## Source text
* start *

My friend Brian Dennis thinks my All Music Firefox extension might cause trouble and that "[l]awyers are getting lathered up somewhere". And Sylvie Noël is asking whether I'll be "safe from [legal] pursuit."

What?

For the record, my intent wasn't to offend or anger -- it was to help people use allmusic.com better. And to offer a proof-of-concept that a browser extension can add functionality to specific sites.

But anyway, Brian's and Sylvie's comments bring up some interesting questions.

What legal argument would AMG have against the extension? Copyright? Something to do with intellectual property? I dunno.

If it is indeed somehow unlawful, wouldn't that make the AMG-link-fixer bookmarklet I made a few weeks ago unlawful, too? It also alters page content. As do Jesse Ruderman's site-specific bookmarklets.

But that starts getting really hairy. Illegal bookmarklets? What? That's ludicrous.

Of course, the bookmarklet requires a user to click it each time the page loads. Whereas the extension removes that step. Is that the line? Automation?

This is some really interesting stuff to think about.

I see the All Music Guide extension as a sort of Web proxy. Kind of like those Web proxies that filter content to your liking -- like the ones that fix HTML and remove <blink> tags and stuff. The extension adds functionality to the site and, if anything, encourages people to spend more time there.

I can't see anything questionable in that.

* end *

## Set problem 1
In the blog post, what does the bookmarklet require of a user that the extension does away with?
## Set problem 2
Reproduce the blog post from "If it is indeed" up to and including "Ruderman's site-specific bookmarklets.".
The material after this is separate from the blog post.

## Available data
* start *

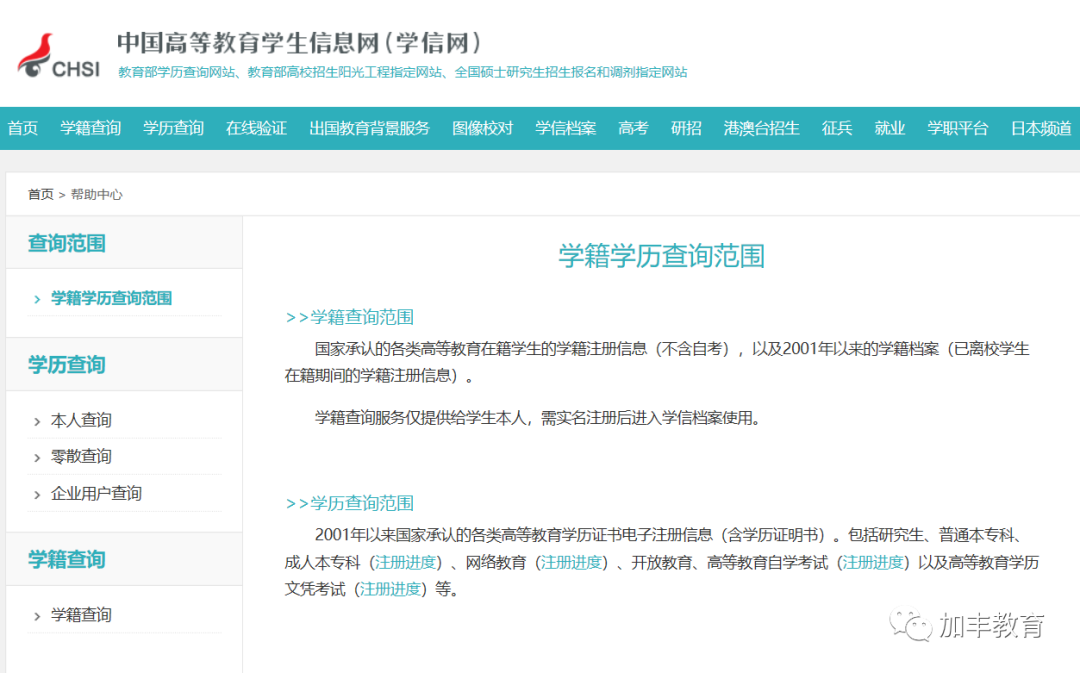Go to 就业 via the top navigation

tap(889, 128)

* end *

## Answer 1
The user has to click the bookmarklet each time the page loads.

## Answer 2
If it is indeed somehow unlawful, wouldn't that make the AMG-link-fixer bookmarklet I made a few weeks ago unlawful, too? It also alters page content. As do Jesse Ruderman's site-specific bookmarklets.